To get started, run our Docker Compose file:
git clone git@github.com:getretake/retake.git
cd retake/docker
docker compose up
By default, this will start the Retake engine at http://localhost:8000
with API key retake-test-key
.
Install the SDK
pip install retakesearch
The core API is just a few functions.
from retakesearch import Client, Index, Database, Table, Search
client = Client(api_key="retake-test-key", url="http://localhost:8000")
database = Database(
host="***",
user="***",
password="***",
port=5432
dbname="***"
)
columns = ["column1"]
table = Table(
name="table_name",
columns=columns
)
index = client.create_index("my_index")
# Note: The table must have a primary key
index.add_source(database, table)
index.vectorize({ fieldNames: columns })
# Keyword (BM25) search
query = Search().query("match", column1="my query")
response = index.search(query)
# Semantic (vector-based) search
query = Search().with_semantic("my_query", columns)
response = index.search(query)
# Neural (keyword + semantic) search
query = Search().with_neural("my_query", columns)
response = index.search(query)
print(response)
Install the SDK
npm install retake-search
The core API is just a few functions.
import { Client, Database, Table, Search } from "retake-search"
import { withSemantic, withNeural, matchQuery } from "retake-search/helpers"
const client = new Client("retake-test-key", "http://localhost:8000")
// Replace with your database credentials
const columns = ["column_to_search"]
const database = new Database({
host: "***",
user: "***",
password: "***",
dbName: "***",
port: 5432,
})
const table = new Table({
table: "table_name",
columns: columns,
})
const index = await client.createIndex("table_name")
// Note: The table must have a primary key
await index.addSource(database, table)
await index.vectorize({ fieldNames: columns })
// Keyword (BM25) search
const bm25Query = Search().query(matchQuery("column_to_search", "my query"))
index.search(bm25Query)
// Semantic (vector-based) search
const semanticQuery = Search().query(withSemantic("my query", columns))
index.search(semanticQuery)
// Neural (keyword + semantic) search
const neuralQuery = Search().query(withNeural("my query", columns))
index.search(neuralQuery)
🔄 Always in Sync
Retake leverages logical-replication-based Change-Data-Capture (CDC) to integrate directly with Postgres.

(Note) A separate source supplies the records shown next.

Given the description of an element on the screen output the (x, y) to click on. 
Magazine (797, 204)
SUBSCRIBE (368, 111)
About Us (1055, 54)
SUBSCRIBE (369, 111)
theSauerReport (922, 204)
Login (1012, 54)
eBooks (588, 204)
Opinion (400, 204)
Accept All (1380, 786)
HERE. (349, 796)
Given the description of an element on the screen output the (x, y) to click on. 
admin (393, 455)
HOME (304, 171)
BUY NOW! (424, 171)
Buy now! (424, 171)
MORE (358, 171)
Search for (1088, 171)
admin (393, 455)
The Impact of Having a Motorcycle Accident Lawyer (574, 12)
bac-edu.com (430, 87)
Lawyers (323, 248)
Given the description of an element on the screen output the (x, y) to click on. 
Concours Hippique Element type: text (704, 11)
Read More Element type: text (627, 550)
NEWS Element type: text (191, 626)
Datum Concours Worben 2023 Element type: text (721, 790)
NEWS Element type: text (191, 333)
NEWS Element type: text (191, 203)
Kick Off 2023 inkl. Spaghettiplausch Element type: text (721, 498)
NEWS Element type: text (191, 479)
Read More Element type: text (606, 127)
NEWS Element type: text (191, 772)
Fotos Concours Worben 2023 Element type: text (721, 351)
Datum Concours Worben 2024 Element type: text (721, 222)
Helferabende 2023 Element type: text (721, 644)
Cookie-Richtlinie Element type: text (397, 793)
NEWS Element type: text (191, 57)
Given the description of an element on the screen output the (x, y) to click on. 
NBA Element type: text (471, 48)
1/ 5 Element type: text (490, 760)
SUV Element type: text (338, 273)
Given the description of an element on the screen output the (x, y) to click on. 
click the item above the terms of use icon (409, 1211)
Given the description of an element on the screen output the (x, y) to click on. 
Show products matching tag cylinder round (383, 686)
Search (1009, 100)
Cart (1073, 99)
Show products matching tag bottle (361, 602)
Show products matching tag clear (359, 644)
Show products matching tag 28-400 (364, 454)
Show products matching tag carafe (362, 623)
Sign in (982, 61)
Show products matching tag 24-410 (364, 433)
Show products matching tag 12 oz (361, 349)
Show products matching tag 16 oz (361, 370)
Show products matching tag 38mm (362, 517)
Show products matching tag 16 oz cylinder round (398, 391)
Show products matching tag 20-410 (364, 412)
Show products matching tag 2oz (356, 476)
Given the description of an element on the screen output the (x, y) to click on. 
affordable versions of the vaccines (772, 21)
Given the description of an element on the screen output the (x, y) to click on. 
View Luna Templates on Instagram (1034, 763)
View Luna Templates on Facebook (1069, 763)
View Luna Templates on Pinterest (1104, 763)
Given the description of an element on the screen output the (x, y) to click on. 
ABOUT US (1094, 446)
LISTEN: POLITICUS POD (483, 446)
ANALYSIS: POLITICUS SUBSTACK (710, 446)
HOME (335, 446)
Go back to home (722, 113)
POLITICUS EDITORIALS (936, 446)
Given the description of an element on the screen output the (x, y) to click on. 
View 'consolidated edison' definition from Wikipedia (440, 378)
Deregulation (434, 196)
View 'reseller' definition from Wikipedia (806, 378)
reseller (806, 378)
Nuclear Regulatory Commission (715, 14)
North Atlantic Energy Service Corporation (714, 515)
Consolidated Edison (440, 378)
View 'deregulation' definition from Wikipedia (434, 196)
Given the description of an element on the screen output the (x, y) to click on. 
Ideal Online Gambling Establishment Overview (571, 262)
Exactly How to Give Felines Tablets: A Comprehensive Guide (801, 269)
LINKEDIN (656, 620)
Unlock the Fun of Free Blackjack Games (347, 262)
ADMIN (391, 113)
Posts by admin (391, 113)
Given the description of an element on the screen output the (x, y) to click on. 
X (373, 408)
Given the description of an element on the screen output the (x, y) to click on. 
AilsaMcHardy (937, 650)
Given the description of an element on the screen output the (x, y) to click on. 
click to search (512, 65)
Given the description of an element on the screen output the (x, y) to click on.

As data changes or new data arrives, Retake ensures that the indexed data is kept in sync.
🧠 Intelligent Vector Cache
Whenever data is changed in Postgres, Retake also updates the embedding/vector representation of that data behind the scenes. Vectors are automatically cached for lightning-fast query results with semantic understanding.
🚀 Low-Code SDK
Retake provides intuitive search SDKs that drop into any Python or Typescript application (other languages coming soon). The core API is just a few functions.
⚡ Open/ElasticSearch DSL Compatible
Retake enables developers to query with the full expressiveness of the OpenSearch DSL (domain-specific language).
🌐 Deployable Anywhere
Retake is deployable anywhere, from a laptop to a distributed cloud system.
A detailed overview of Retake's architecture can be found in our documentation.
For more information on how to contribute, please see our Contributing Guide.
Retake is licensed under the Apache-2.0 License.